All used the same autopen signature except for the the announcement that the former President was dropping out of the… https://t.co/CC3oJUkNr4 pic.twitter.com/mtNrZsALDu
L'organisation, qui s'est spécifiquement concentrée sur les grâces susceptibles d'être contestées en justice, a notamment remis en question la validité d'une série d'amnisties datant du 30 décembre 2022, alors que Joe Biden était en vacances aux Iles Vierges américaines, et qui comportaient une signature apposée... à Washington.
A noter qu'une grande partie de leur analyse initiale s'est appuyée sur les documents du Registre fédéral, qui publie le texte des actions exécutives avec une signature numérique au lieu de l'original.
Précisons encore que les présidents américains ont presque toujours eu recours à des appareils pour faciliter la signature. Thomas Jefferson, par exemple, possédait plusieurs polygraphes – une invention qui permettait à plusieurs stylos de réaliser des copies simultanées pendant que l'auteur écrivait. Pour ce qui est de l'autopen, George W. Bush a été le premier à être vertement critiqué pour son utilisation excessive - il s'était alors défendu en invoquant les énormes volumes de correspondance exigés d'un président.

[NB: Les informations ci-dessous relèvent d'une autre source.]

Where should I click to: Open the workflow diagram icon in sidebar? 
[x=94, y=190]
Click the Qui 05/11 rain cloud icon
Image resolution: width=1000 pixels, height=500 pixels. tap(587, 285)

Barack Obama en a également fait usage à plusieurs reprises, notamment lors d'un séjour en France en 2011 durant lequel il a autorisé une prolongation du Patriot Act. Il l'a de nouveau utilisé en Indonésie pour signer un projet de loi de finances visant à maintenir le financement du gouvernement, ainsi qu'une autre fois lorsqu'il se trouvait à Hawaï, pour valider une loi fiscale à distance.
Quid de Donald Trump? L'actuel président a spécifié aux journalistes cette semaine qu'il n'avait utilisé un autopen qu'«uniquement pour des documents très peu importants». «On pourrait l'utiliser, par exemple, pour envoyer une lettre à un jeune, parce que c'est gentil», a-t-il glissé aux journalistes dimanche soir à bord d'Air Force One.
Le ministère de la Justice n'a pas encore commenté le cas ni confirmé si les grâces accordées par Joe Biden étaient bel et bien «nulles». Reste que les accusations de son successeur menacent de déclencher une âpre bataille juridique - probablement perdue d'avance pour le président à la retraite.
En effet, comme le précise à juste titre le Telegraph, avec des alliés loyaux à la tête du ministère de la Justice, du FBI et des agences de renseignement, Donald Trump dispose d'une marge de manœuvre sans précédent pour faire appliquer ses moindres désirs par le biais du pouvoir judiciaire. Y compris faire tourner la retraite d'un homme de 82 ans... au cauchemar.